[Your task] Although the material holds pictures, none belong in the copy; transcribe exactly, and only, the lines from the one with "You are a computer-use agent." through the end.
BEGIN Material for this exercise
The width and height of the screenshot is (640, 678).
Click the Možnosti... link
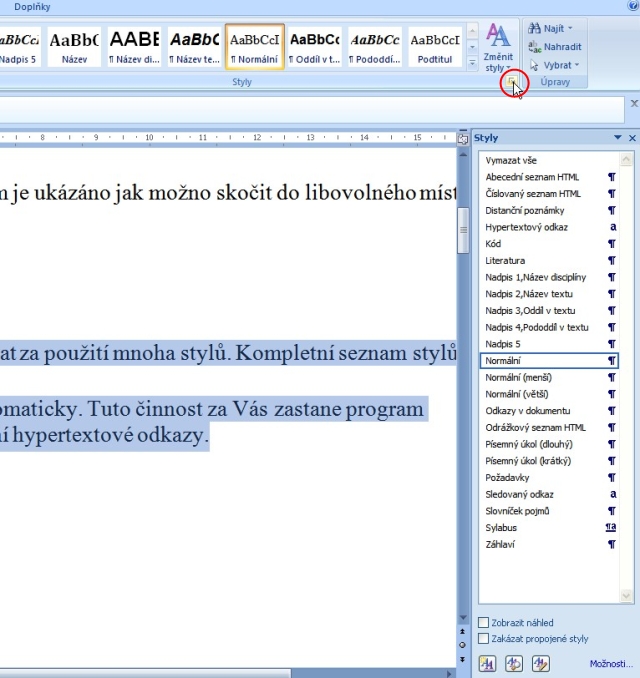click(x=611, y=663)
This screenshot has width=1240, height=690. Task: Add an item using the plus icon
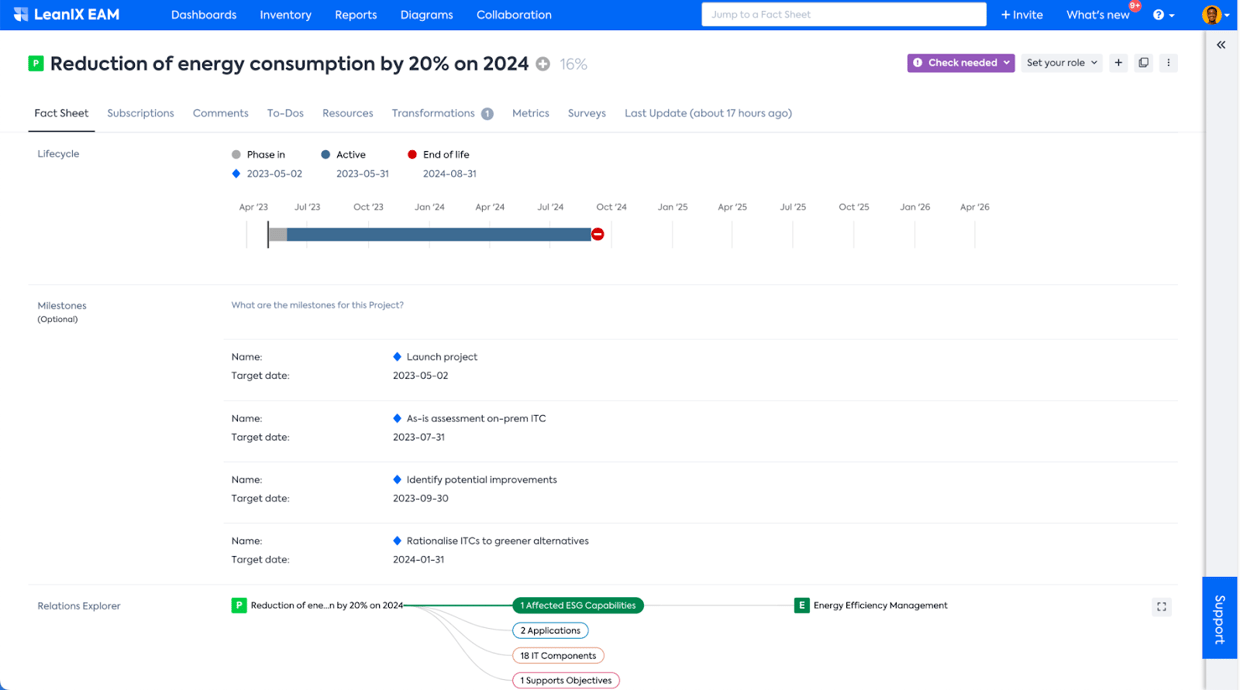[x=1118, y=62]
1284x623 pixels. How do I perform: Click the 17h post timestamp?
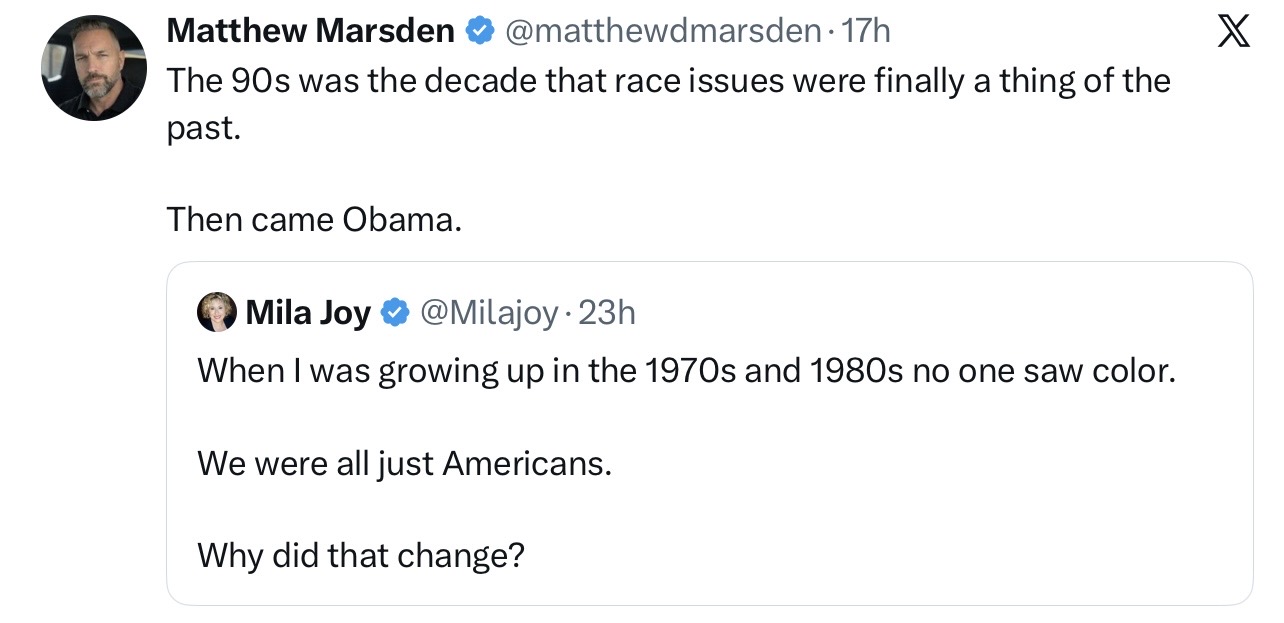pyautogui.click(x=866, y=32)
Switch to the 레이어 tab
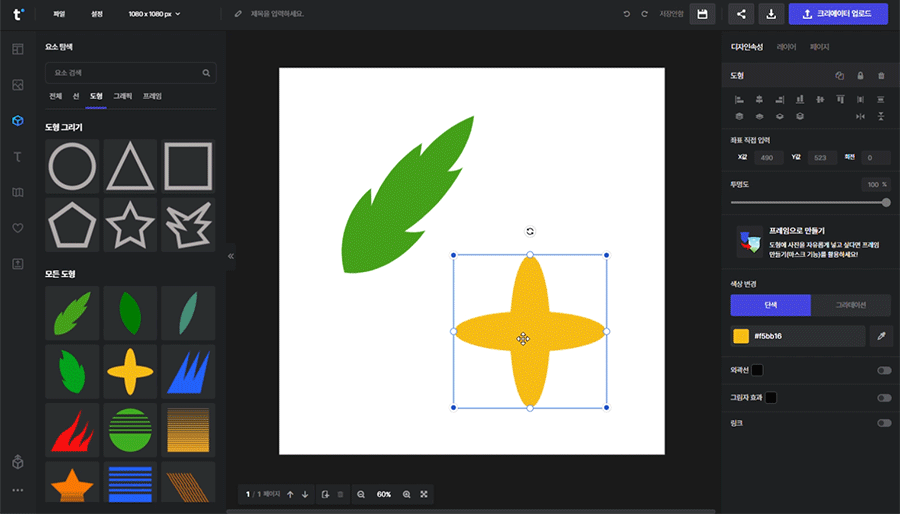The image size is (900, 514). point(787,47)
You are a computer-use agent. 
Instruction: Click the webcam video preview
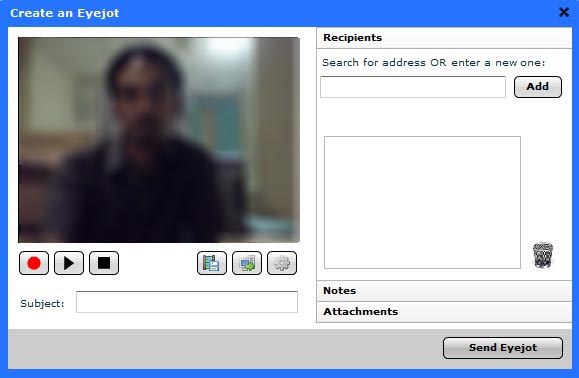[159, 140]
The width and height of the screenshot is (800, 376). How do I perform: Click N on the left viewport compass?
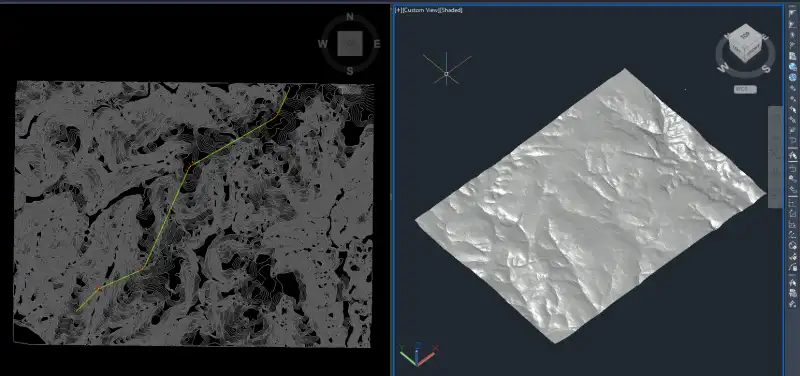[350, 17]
END Material for this exercise
[Answer section]
You are a computer-use agent. 
Instruction: Click the webcam video preview
[159, 140]
The width and height of the screenshot is (800, 376). How do I perform: Click N on the left viewport compass?
[350, 17]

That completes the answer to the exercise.